Reproduce the material word for word, from its first line through the line containing "tap(882, 240)", inclusive.

MATERIAL:
▼

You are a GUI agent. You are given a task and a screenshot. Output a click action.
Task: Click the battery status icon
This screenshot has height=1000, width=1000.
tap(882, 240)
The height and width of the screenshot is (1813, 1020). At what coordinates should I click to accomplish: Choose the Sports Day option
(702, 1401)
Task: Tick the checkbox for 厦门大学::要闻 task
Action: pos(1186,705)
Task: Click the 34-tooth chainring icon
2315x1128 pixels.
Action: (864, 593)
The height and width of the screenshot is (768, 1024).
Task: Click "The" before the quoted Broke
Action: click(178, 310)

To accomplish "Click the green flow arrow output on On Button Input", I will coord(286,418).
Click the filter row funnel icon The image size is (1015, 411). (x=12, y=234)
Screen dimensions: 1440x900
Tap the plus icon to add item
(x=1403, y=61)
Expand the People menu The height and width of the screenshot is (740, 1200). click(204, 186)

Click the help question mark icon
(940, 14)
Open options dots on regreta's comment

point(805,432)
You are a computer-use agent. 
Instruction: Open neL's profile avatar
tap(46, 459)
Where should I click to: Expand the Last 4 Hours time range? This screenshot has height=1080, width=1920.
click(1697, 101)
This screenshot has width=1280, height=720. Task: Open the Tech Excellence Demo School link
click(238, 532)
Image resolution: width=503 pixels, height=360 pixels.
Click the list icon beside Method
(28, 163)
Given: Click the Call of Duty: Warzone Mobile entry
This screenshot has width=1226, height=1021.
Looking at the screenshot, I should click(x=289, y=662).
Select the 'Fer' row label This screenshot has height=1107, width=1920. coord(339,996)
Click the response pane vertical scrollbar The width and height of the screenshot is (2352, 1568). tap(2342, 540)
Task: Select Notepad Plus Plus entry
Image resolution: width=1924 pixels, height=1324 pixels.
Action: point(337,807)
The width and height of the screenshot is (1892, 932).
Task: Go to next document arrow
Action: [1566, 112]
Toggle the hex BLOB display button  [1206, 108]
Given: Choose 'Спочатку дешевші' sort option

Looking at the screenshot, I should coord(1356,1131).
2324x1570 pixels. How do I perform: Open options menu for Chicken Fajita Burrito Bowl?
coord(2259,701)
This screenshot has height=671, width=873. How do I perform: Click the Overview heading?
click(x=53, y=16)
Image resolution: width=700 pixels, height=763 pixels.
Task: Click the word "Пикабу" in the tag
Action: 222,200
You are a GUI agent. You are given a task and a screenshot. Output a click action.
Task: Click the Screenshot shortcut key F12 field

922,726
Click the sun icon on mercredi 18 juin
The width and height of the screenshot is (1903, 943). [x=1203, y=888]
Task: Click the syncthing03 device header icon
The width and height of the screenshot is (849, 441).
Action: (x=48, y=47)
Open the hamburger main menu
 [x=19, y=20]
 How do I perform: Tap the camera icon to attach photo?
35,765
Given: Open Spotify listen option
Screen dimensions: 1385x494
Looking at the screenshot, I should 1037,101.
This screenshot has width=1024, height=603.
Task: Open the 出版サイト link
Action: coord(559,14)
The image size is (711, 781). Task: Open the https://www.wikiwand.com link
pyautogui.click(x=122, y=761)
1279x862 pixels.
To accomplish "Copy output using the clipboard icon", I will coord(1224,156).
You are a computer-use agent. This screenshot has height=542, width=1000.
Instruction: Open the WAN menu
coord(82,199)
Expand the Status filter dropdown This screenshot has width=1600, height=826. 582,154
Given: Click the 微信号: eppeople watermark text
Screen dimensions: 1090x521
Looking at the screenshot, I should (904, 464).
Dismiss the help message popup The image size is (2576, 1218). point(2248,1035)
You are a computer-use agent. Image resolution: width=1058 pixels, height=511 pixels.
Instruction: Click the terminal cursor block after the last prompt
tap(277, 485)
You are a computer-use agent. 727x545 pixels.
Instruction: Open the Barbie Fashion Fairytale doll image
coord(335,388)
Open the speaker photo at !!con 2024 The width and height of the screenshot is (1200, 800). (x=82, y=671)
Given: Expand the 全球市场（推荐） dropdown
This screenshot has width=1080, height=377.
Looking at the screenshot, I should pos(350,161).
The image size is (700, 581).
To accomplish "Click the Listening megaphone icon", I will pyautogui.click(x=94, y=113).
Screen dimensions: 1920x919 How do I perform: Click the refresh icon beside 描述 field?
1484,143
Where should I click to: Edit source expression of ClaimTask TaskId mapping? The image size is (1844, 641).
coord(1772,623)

▲

CORRECT RESPONSE:
You are a GUI agent. You are given a task and a screenshot. Output a click action.
Task: Click the battery status icon
This screenshot has height=1000, width=1000.
tap(882, 240)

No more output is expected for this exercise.